◆ WORK TO DO: How many lines in the listing below contain the string "step"? Matching is case-sensitive. Reply with the number only.

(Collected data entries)
__________

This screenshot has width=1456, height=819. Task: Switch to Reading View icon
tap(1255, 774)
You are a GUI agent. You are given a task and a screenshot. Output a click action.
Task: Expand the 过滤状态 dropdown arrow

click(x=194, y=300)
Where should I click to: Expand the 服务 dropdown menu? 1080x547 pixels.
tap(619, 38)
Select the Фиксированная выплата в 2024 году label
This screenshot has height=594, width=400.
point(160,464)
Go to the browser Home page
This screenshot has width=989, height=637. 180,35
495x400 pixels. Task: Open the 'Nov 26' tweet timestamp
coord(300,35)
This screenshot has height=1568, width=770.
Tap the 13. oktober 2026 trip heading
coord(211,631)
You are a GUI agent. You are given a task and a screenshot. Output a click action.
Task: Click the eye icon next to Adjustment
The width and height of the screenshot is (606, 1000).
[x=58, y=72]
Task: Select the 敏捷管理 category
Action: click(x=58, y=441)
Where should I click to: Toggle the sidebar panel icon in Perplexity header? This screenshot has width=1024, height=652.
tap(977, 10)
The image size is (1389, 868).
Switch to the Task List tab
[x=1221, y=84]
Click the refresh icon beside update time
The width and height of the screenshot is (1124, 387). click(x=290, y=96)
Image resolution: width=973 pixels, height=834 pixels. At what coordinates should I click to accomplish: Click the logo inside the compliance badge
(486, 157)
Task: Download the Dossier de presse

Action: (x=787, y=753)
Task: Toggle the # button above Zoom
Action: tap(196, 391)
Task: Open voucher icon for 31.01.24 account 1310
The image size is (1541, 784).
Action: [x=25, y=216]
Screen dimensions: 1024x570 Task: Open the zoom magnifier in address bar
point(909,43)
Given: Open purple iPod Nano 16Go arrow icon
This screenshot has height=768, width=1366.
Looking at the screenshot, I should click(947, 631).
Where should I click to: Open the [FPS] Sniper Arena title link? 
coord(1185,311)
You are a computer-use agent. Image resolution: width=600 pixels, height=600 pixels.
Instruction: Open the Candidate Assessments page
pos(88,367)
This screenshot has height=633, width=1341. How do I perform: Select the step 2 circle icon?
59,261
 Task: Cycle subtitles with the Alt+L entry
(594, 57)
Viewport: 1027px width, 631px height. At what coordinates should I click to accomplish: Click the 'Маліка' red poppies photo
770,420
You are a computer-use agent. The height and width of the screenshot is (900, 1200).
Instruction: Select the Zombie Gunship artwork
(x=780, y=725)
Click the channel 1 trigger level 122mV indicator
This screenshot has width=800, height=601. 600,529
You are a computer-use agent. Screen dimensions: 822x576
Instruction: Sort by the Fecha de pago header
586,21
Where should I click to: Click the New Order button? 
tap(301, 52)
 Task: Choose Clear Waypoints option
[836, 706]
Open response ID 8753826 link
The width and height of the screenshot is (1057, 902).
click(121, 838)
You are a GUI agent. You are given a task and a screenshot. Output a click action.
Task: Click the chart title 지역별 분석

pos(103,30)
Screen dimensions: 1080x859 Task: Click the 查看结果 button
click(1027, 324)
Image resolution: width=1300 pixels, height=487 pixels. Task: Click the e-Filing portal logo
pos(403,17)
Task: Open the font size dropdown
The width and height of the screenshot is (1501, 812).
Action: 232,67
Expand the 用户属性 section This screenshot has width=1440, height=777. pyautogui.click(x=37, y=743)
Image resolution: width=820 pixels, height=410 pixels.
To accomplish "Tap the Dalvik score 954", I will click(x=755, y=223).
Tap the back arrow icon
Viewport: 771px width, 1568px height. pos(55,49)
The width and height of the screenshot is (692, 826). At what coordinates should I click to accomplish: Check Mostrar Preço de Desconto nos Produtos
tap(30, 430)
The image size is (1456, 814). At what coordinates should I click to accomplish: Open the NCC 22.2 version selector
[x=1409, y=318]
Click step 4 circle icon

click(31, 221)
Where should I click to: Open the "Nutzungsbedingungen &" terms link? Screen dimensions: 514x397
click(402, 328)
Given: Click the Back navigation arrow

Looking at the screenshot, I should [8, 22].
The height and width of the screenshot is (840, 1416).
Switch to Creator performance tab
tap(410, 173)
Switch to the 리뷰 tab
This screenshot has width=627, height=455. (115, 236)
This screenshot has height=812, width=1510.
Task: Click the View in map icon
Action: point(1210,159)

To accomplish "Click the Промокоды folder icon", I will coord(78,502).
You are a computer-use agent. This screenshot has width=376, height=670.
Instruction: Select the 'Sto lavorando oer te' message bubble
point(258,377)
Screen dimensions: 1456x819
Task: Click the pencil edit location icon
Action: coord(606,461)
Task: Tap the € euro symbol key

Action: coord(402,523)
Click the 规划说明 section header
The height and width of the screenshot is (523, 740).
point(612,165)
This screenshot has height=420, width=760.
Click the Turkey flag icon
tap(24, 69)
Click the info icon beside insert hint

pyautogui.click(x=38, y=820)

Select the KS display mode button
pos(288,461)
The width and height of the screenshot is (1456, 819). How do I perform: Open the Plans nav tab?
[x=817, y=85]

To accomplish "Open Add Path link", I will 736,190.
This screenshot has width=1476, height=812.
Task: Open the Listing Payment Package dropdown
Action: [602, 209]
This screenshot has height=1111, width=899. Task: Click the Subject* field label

__________

◆ ANSWER: 2